Loves Pickles said...

Hello Alice :)
I've read your blog for a couple of years now, and absolutely delight in your writing style and skill. I adore blog-reading, and as much as I crave new material from all of the blogs I read, I find that if someone is writing out of pressure to please or entertain their readers instead of from that gutteral place that drives a writers hand, it IS work, and it becomes less than what was perhaps intended. I feel that kind of pressure when I'm working on my projects sometimes, and if I'm trying to force it, then nothing works and it doesn't seem as enjoyable at all. But if I just let myself "go with the flow", let the mood guide me, it seems to be a much better thing, it seems to feed my soul instead of deplete it. Sometimes, unfortunately, that means that I don't pick up a project for months, but that's my own challenge that I continually try to work through. How to fit time in for stuff that feeds me without feeling like it's a chore? Sometimes all I have the energy to do is be a zombie in front of Facebook and Myspace. But instead of making myself feel guilty for it (as I think we all do since they can be addictive), I try to think of it as filling that part of me that perhaps needs to be cyberly-social, that needs to veg out while knowing there are others out there who are feeling the same way. Yes, sometimes we all need a kick in the pants, but similarly, sometimes a thing isn't worth doing if our heart isn't truly in it. The older I get, the more often I find myself asking, "Is this filling me, or draining me?" and if it's the latter, I stop doing it for the time being. Life is too short to feel guilty or like what we're doing isn't worthwhile.

Webmaster said...

Editor's note to Alice: Permission to veg out and play on Myspace is NOT granted. You have an assignment to complete this novel and I have to keep you on task.
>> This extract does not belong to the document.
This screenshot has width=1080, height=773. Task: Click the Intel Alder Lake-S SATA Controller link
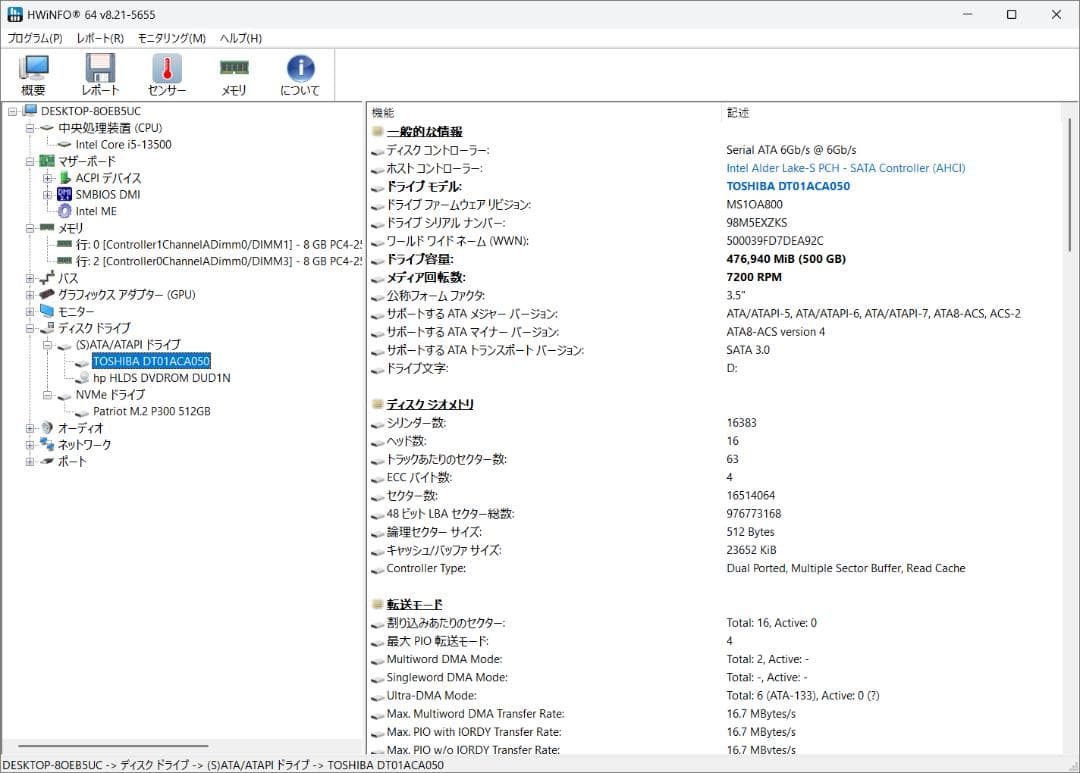pos(846,167)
No wimping out!

Alice Bag said...

Dear Loves Pickles,

Thank you for your kind comments and for encouraging me to take the occasional day off. It may seem strange that despite the fact that I've been blogging since 2005, I don't really find the process intrinsically enjoyable. I do it because I feel better after I write something that accurately captures what I'm feeling or thinking. If I let myself write only when I felt like it, I would probably only write once or twice a month. I'd much rather write a song or sew or paint. It's taken me a long time to figure out that discipline is every bit as important as talent, lacking in the latter I have to rely heavily on the former. Besides...I want to get this story finished while I have the momentum going and the photo albums scattered all over the bedroom floor. If I stop, it might be too hard to start again!


Loves Pickles said...

Haha, that is so true!! I try to write everyday (or very nearly) to be in the habit of it, to "train" my brain that it's writing time, to articulate feelings while they're happening-but I very much enjoy writing :) I am a firm believer that ritual and schedule are every bit as important as flake-time. Nothing proves that more than any home project; dreaded and a big pain, but if not kept on track will simply annoy the bejezzis out of home occupants until it's finished. And that explains why you're getting a story further towards completion, and I have 100 or so unfinished projects in the closet that is doubtful I'll find the head space to get back into!!! Hee hee ;)
Good luck sticking with it then, and ROCK HARD!

Karyn said...

i too plan to read from the beginning. it's easy enough to "read backwards"on blogs.

i was friends w/ belinda and 'lorna' in high school, and i am very familiar w/ the places you write about, and the antics of trying to meet someone famous (like you w/ elton).

i'm really enjoying both of your blogs!

Anonymous said...

Look at it this way, Alice, you write better than Stephen King. Yeah, yeah, I know, but still, you don't see him going around apologizing for it.